Kabar
Latuharhary - Perbudakan adalah sistem sosial
masa lalu yang keji dan tidak berperikemanusiaan, bersifat eksploitatif dan
mengakibatkan korban sangat menderita. Dalam perspektif HAM, praktik perbudakan
tidak dapat ditolerir. Di era modern ini, praktik perbudakan masih terjadi.

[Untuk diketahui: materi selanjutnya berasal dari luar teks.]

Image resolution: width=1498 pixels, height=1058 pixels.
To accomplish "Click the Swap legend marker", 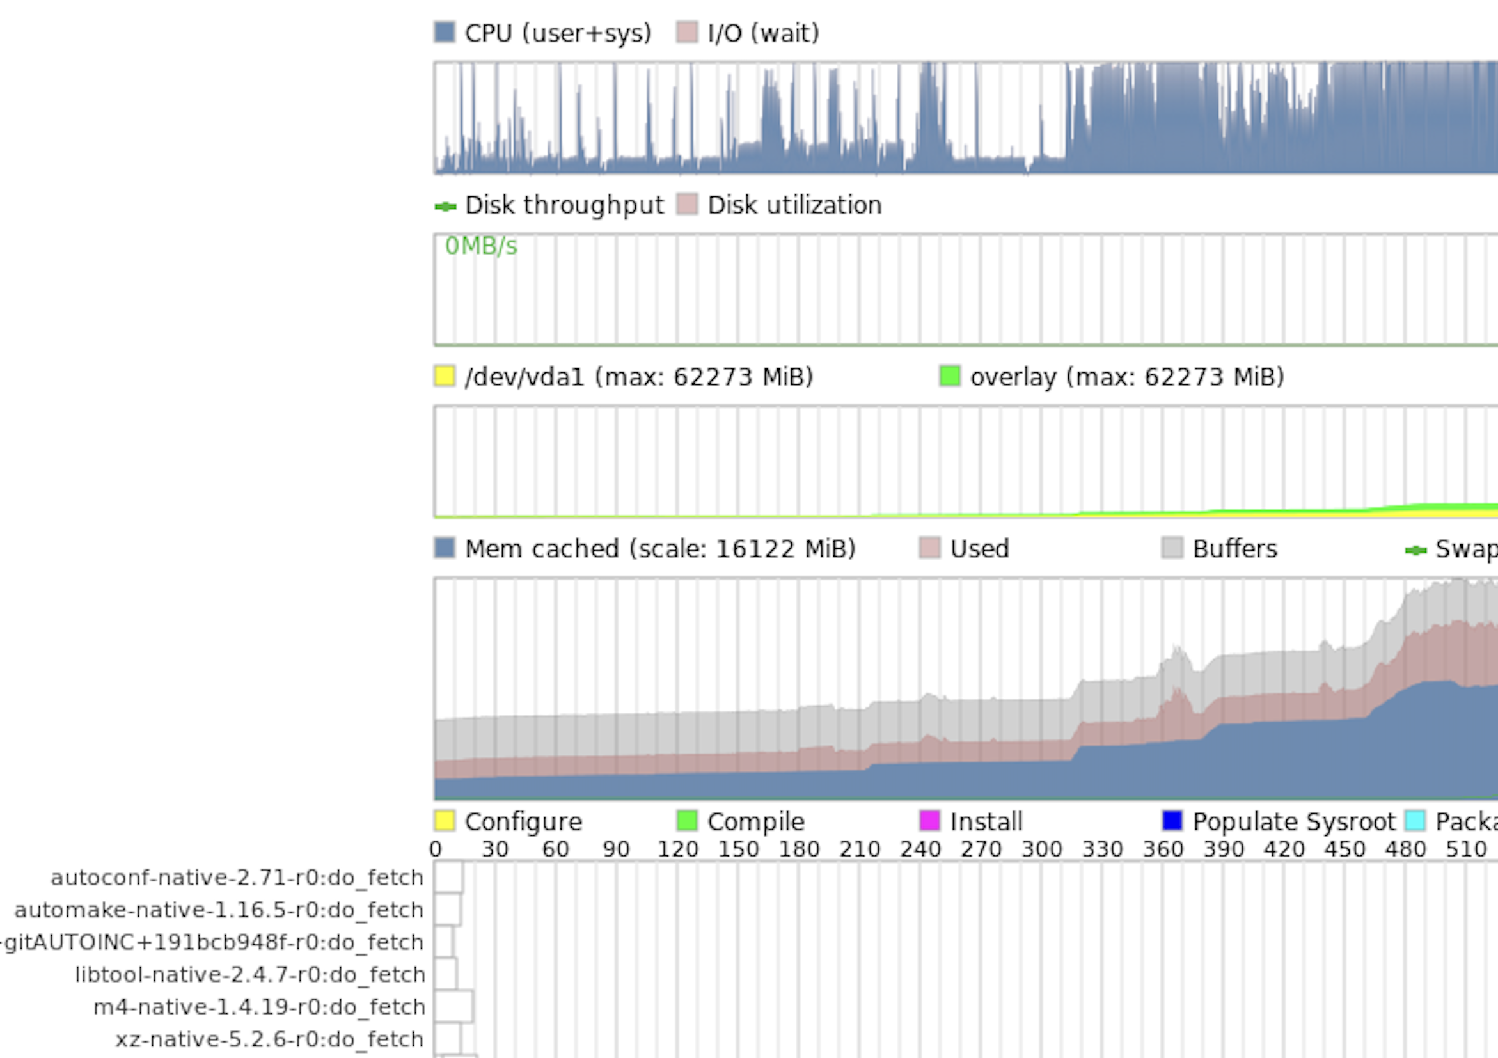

Perbudakan termasuk kejahatan terhadap kemanusiaan.
Terkait
hal tersebut, Komnas HAM melalui Tim Kampanye Tanggap Rasa menyelenggarakan
diskusi melalui media daring bertajuk Menyelisik Perbudakan di Era Modern pada
Rabu, 23 Maret 2022. Hadir sebagai narasumber adalah Komisioner Komnas HAM, M.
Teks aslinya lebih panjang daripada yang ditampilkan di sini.